> [TASK DATA]
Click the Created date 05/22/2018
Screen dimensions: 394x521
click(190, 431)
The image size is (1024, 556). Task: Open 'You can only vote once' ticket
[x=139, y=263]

> [WHAT THE TASK REQUIRES]
Return exactly the run of lines that opens with the one containing "The image size" and closes with the last line of the records above.

> [RESPONSE]
The image size is (1024, 556). Task: Open 'You can only vote once' ticket
[x=139, y=263]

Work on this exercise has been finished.